Background: : Pediatric cataract is a rare disease that often requires surgery, for which an adequate and stable mydriasis is necessary. Pupil dilatation is usually achieved by the instillation of mydriatic eye drops. Intracameral Mydrane® (ICM) is a standardized mixture of tropicamide 0.02%, phenylephrine 0.31% and lidocaine 1% and is to be injected into the anterior eye chamber at the beginning of surgery. Its efficacy and safety are already established in adults, but not yet for the pediatric population.

Objectives: The aim of this research was to evaluate the safety profile of ICM in children.

Setting: University Hospital of Antwerp, Belgium, single-centre, tertiary hospital.

Methods: Systemic exposure was assessed by quantification of plasma concentrations of phenylephrine and tropicamide at different time points (2, 10 and 30 minutes after ICM injection) during the procedure. The incidence of hemodynamic side effects was evaluated as an indicator of safety.

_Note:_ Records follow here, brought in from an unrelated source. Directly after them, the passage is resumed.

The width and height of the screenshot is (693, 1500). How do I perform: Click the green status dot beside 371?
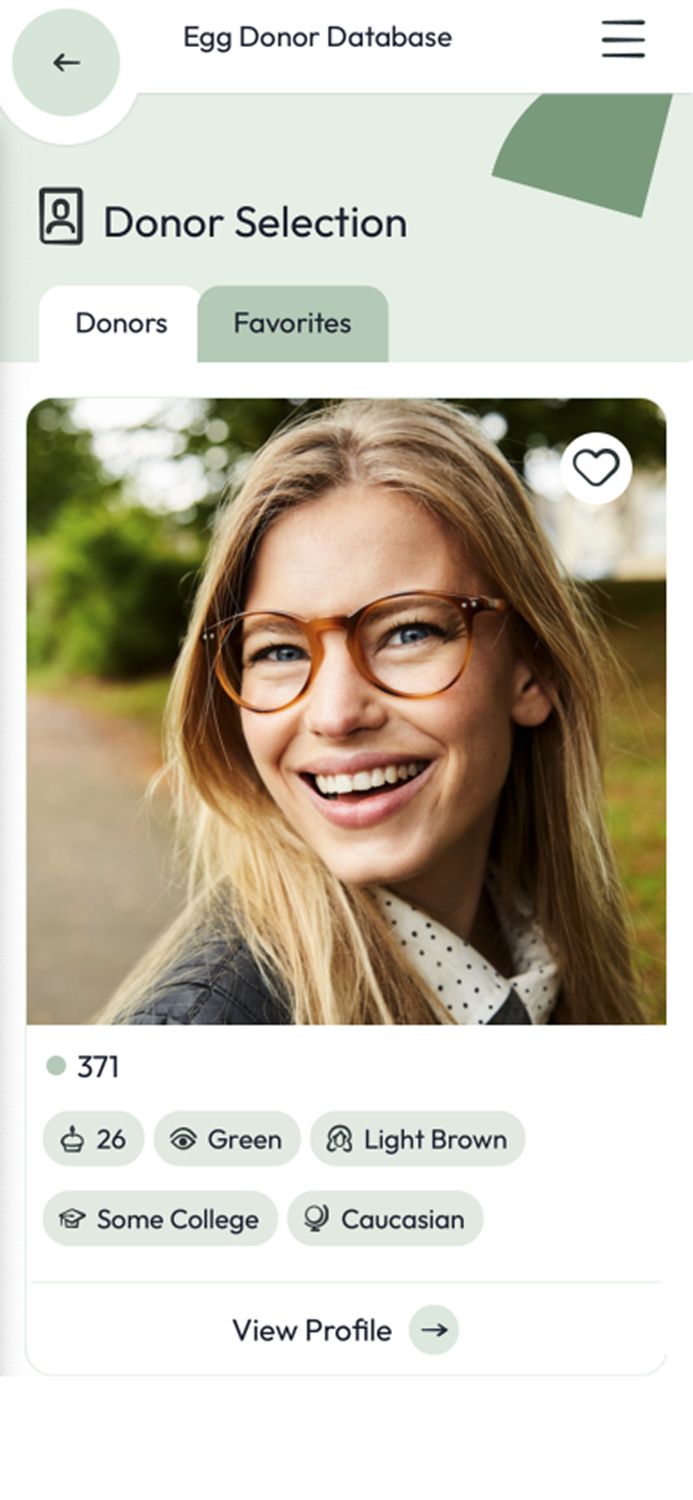pos(56,1066)
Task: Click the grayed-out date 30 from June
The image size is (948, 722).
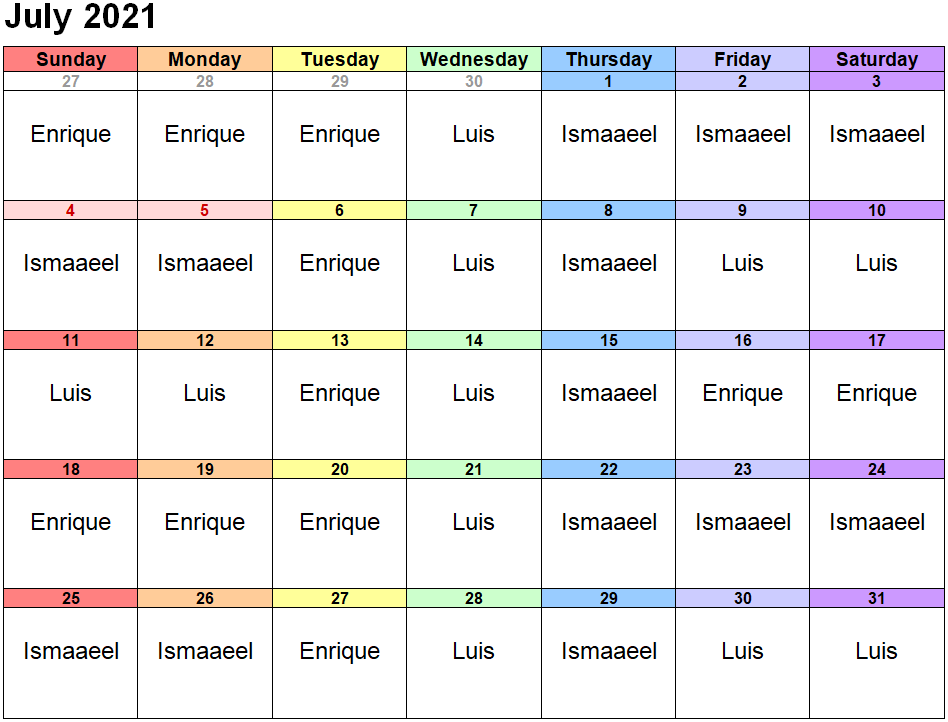Action: 474,82
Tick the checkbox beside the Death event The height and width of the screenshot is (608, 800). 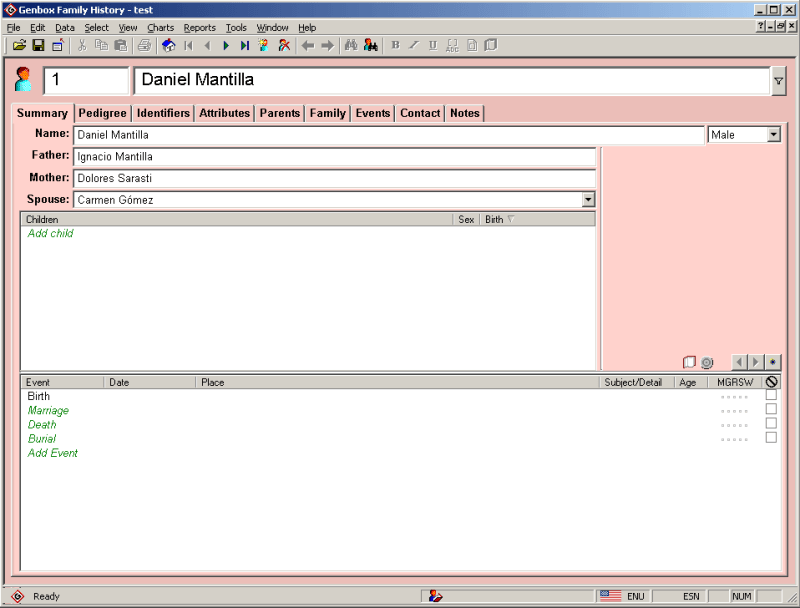(771, 424)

Results: The highest plasma concentrations of phenylephrine and tropicamide were detected in the youngest age group A. The increases in plasma concentrations of phenylephrine were statistically significant for the total population (p = 0.019). Clinically important changes in hemodynamic parameters related to phenylephrine or tropicamide were not detected in any age group.

Conclusions: In this pediatric population undergoing cataract surgery under general anesthesia, the administration of ICM was safe and systemic exposure was not clinically significant.